_WHAT IS NEEDED_
Wherever the word "computer" appears in a line of the records, copy that line.

_INPUT FOR THIS TASK_
____

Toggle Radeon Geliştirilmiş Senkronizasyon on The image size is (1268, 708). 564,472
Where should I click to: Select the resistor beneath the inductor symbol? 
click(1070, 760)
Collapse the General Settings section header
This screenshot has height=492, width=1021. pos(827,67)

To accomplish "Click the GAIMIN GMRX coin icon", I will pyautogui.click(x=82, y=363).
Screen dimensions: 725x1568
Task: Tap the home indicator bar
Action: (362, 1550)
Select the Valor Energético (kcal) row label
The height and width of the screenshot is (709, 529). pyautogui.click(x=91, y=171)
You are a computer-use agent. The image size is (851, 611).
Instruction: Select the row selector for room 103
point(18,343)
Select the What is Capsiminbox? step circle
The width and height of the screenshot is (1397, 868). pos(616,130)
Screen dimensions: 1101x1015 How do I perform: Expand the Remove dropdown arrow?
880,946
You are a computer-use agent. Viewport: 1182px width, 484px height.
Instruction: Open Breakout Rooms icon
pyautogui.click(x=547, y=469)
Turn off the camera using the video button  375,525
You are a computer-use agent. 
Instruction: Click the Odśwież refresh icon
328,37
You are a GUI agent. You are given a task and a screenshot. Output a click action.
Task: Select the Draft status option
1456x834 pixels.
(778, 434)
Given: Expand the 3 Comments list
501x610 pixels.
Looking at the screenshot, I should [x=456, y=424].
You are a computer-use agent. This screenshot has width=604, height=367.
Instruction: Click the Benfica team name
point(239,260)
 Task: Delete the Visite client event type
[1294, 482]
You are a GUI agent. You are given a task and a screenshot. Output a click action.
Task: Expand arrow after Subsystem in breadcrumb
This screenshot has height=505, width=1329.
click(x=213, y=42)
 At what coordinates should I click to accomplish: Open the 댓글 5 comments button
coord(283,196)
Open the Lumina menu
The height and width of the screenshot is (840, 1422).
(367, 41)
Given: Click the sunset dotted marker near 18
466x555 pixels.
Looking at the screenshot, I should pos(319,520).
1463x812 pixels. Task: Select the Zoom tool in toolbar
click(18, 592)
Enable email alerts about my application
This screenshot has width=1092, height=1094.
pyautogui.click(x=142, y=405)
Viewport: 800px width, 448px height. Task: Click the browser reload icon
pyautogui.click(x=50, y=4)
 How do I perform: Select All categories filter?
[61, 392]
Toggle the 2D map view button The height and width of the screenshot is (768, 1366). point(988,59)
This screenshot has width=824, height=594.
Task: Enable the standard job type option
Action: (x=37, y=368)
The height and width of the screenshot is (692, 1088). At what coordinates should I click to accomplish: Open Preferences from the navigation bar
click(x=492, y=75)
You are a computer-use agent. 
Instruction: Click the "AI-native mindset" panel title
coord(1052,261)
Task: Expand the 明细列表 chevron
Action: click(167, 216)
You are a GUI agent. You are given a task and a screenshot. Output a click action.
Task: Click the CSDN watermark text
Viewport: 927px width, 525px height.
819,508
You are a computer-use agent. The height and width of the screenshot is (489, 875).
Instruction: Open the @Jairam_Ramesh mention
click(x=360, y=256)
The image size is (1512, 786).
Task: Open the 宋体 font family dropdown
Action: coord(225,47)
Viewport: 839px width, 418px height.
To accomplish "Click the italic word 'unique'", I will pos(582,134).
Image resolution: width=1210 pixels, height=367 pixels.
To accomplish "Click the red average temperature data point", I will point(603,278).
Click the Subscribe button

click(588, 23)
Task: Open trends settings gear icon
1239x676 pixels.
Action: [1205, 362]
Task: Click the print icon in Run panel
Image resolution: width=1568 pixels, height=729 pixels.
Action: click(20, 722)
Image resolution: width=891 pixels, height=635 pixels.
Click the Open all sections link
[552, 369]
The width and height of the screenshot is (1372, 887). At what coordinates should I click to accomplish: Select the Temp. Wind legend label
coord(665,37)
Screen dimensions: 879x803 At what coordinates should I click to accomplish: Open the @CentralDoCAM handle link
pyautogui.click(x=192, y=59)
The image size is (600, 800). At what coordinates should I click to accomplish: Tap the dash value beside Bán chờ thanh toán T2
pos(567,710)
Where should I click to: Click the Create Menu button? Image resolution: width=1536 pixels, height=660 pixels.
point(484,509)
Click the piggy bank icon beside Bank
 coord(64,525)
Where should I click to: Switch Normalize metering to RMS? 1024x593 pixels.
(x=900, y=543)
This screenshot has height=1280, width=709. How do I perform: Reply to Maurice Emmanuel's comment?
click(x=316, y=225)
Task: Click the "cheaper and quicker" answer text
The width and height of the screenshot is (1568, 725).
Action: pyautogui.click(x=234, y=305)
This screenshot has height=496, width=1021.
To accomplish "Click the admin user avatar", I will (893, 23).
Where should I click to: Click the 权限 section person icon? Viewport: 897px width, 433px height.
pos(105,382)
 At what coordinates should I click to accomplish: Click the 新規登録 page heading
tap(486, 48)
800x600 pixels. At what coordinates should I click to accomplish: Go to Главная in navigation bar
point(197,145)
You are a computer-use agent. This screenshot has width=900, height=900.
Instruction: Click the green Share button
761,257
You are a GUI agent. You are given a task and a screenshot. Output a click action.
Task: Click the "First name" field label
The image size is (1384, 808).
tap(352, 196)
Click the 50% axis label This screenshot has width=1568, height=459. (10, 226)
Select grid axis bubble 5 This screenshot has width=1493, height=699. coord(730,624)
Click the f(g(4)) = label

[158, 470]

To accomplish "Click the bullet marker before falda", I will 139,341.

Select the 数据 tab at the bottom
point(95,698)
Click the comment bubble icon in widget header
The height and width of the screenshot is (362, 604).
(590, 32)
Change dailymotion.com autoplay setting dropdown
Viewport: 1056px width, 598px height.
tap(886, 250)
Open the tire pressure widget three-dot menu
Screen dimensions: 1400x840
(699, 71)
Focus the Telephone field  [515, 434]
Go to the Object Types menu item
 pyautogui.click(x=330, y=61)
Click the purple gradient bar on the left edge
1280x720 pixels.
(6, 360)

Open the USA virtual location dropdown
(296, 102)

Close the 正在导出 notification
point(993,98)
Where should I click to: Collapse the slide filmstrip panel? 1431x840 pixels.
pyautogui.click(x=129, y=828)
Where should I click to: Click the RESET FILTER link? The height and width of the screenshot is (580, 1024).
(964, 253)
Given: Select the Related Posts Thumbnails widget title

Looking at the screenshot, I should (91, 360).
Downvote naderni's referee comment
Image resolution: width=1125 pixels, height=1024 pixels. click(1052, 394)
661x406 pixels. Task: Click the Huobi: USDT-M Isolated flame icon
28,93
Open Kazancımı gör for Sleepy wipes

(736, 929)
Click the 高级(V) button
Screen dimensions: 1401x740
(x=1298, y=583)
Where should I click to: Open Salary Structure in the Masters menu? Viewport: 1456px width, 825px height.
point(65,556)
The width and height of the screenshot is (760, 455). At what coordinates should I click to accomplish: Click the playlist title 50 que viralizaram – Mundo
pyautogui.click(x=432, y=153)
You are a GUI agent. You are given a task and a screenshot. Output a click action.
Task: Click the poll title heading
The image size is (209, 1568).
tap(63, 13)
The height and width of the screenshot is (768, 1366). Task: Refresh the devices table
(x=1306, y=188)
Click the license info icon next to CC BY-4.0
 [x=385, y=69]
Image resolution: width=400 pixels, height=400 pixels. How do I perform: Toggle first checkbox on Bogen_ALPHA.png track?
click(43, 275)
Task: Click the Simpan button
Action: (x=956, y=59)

____

_ANSWER FOR THE TASK_
You are a computer-use agent. The image size is (851, 611).
You are a computer-use agent. Viewport: 1182px width, 484px height.
You are a computer-use agent. 
You are a computer-use agent. This screenshot has width=604, height=367.
You are a computer-use agent. 
You are a computer-use agent. The height and width of the screenshot is (489, 875).
You are a computer-use agent. This screenshot has width=900, height=900.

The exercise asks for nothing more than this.